A ativista internacional pela liberdade religiosa Nina Shea concorda que os cristãos do Iraque se sentem vulneráveis​​. Comentando na semana passada sobre o sequestro e posterior liberação de um sacerdote franciscano na Síria, ela disse que "os cristãos leigos vêm sendo sequestrados aos milhares, tanto no Iraque quanto na Síria, porque eles não têm nenhuma proteção. Nem das milícias, nem das redes tribais, nem dos seus governos, nem de nenhuma potência estrangeira. Assim, para os sequestradores, só existem consequências positivas quando eles sequestram cristãos: não há punição e eles ainda podem conseguir dinheiro com o resgate".

Shea, que dirige o Centro para a Liberdade Religiosa no Instituto Hudson e já fez parte da Comissão Norte-Americana para a Liberdade Religiosa Internacional, disse que a planície de Nínive, localizada no norte do Iraque e lar de cristãos durante quase 2000 anos, sofreu "uma verdadeira ‘limpeza religiosa’ cujos efeitos vão durar muitos anos. Eu não vejo como os cristãos possam retornar sem proteção. E não há proteção nenhuma para eles. Eles vão partir para outro país. A Igreja, na sua estrutura internacional, precisa de um plano muito sério de reassentamento para eles, seja em algum lugar na região, seja em algum lugar no Ocidente, porque para casa eles não podem mais voltar".

O pe. Halemba relata que, a cada dia, dez ou mais famílias cristãs emigram do Iraque. É um número aparentemente pequeno, mas faz diferença num panorama de drástica redução da presença de cristãos no Iraque: de cerca de 1,5 milhão em 2003 para cerca de 400 mil atualmente.

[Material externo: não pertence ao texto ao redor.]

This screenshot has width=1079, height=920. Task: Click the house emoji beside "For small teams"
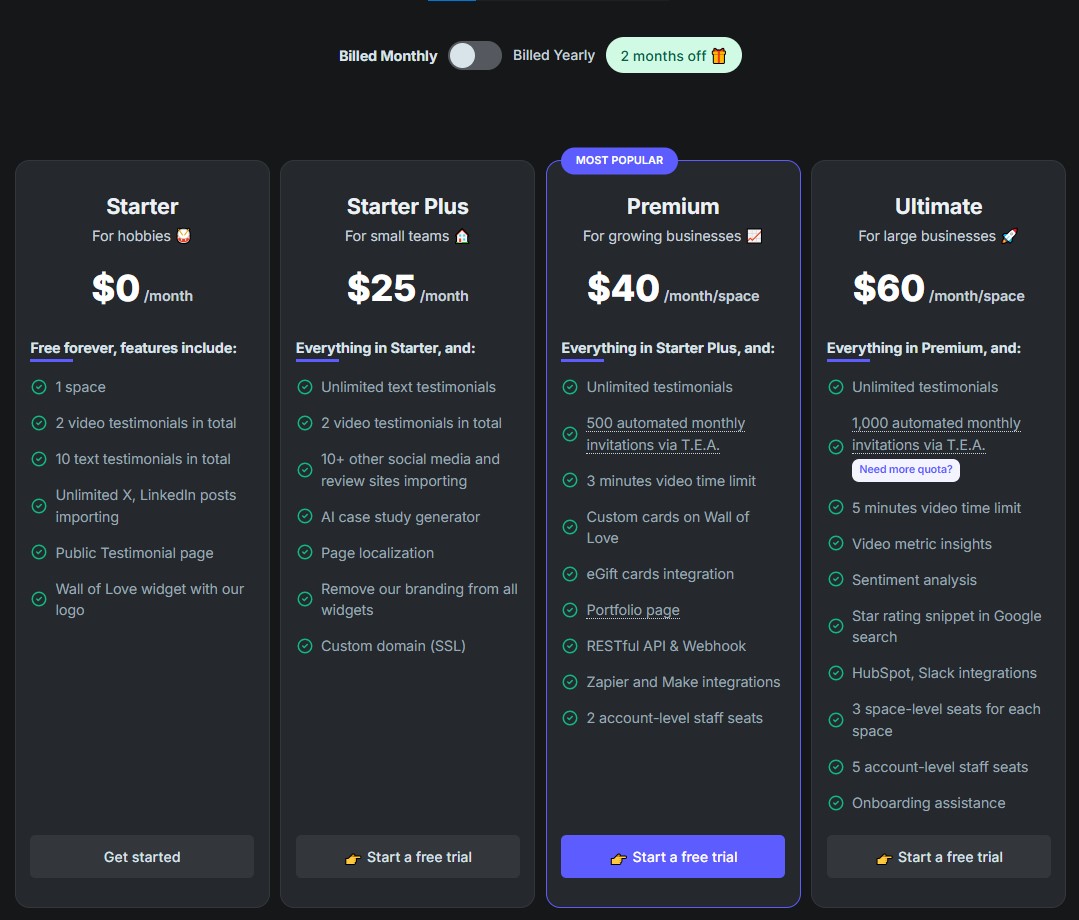point(462,236)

A delicadeza da situação fez com que, a pedido do papa Francisco, a reunião de cardeais no Vaticano, neste dia 20 de outubro, incluísse discussões específicas sobre o drama dos cristãos perseguidos no Oriente Médio.

Joseph Kassab observou que a Igreja na região está "fazendo um apelo para o nosso povo ficar e nós concordamos. Mas ficar como?". Ele gostaria que houvesse mais vistos disponíveis para os refugiados nos países ocidentais, especialmente para aqueles que querem se reencontrar com as suas famílias na diáspora.

Nina Shea formula o dilema: "Nós estamos num ponto em que precisamos tomar uma decisão: vamos enviar ajuda maciça ao Curdistão para que eles enfrentem o inverno ou vamos investir os recursos em reassentá-los num terceiro país?".